[Opening SOURCE RECORDS section]
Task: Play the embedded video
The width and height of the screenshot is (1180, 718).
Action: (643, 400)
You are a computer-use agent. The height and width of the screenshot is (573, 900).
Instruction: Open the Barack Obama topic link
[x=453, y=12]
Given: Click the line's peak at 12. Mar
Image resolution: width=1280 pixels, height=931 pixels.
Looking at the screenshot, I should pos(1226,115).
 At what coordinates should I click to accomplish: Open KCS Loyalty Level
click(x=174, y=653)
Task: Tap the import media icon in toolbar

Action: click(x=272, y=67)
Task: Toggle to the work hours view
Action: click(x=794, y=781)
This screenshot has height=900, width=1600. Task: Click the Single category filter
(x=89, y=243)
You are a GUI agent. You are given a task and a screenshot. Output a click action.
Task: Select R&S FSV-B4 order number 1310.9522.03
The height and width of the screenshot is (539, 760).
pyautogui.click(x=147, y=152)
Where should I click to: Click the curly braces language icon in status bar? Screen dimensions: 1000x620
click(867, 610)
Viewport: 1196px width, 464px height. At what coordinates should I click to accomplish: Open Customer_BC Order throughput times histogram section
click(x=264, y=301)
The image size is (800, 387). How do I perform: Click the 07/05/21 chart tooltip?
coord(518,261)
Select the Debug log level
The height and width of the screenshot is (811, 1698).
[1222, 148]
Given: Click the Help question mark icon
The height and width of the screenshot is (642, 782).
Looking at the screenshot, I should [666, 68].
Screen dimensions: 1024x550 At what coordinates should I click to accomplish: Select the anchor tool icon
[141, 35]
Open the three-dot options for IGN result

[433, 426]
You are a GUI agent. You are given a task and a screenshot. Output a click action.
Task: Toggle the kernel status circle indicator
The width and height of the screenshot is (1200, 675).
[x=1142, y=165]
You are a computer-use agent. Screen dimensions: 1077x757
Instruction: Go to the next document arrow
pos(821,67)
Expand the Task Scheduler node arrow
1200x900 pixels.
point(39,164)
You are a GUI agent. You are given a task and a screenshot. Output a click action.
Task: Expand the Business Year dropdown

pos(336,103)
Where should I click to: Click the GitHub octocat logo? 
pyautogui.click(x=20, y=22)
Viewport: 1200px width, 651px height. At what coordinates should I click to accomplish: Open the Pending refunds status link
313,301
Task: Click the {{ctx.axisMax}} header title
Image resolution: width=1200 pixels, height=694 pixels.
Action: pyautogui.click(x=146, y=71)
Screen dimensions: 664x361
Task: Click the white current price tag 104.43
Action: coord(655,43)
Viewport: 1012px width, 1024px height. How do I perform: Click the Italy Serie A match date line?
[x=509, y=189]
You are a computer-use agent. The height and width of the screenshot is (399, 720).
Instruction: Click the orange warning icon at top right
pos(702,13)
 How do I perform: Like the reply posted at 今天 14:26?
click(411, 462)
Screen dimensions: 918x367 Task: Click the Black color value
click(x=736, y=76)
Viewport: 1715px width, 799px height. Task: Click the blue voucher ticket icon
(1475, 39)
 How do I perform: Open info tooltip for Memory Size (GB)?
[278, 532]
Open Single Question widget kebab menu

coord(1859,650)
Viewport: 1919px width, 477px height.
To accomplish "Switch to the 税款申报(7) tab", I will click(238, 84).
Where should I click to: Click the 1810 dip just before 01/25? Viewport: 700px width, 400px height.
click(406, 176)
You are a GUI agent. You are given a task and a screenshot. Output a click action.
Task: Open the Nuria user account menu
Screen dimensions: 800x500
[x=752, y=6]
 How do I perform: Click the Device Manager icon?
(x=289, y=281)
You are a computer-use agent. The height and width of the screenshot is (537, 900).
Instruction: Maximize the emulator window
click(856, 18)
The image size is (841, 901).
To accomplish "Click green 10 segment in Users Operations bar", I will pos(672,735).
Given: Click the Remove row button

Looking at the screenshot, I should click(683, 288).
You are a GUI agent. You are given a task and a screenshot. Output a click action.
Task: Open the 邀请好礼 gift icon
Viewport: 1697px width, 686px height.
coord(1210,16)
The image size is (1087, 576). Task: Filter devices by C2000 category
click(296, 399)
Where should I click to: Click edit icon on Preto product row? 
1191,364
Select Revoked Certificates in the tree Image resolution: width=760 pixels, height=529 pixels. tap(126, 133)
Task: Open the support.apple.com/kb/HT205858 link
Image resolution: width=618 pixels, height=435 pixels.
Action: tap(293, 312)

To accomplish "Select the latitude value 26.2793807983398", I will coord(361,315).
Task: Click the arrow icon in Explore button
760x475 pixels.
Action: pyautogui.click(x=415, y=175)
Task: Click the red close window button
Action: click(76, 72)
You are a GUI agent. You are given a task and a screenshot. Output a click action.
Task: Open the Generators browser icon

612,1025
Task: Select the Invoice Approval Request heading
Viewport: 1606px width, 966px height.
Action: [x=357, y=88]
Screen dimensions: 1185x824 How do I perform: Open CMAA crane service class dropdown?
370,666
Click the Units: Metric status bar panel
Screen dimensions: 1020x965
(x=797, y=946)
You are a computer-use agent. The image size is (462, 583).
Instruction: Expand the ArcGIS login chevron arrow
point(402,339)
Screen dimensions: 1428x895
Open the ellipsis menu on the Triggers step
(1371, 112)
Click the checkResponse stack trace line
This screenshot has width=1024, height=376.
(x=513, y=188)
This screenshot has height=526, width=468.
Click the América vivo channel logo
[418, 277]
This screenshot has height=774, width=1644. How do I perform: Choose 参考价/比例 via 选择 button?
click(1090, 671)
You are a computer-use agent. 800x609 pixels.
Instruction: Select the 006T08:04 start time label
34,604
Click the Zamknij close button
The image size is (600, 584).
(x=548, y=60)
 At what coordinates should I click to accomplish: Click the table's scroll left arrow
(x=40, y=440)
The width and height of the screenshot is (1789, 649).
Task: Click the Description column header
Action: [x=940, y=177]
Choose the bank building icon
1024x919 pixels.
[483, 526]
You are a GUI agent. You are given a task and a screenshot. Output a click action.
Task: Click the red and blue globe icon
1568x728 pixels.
[Closing SOURCE RECORDS section]
#### REQUIRED ACTION
Within the data, how many lines hold the string "will"? Answer with the number and nothing more.

#### TASK SOLUTION
3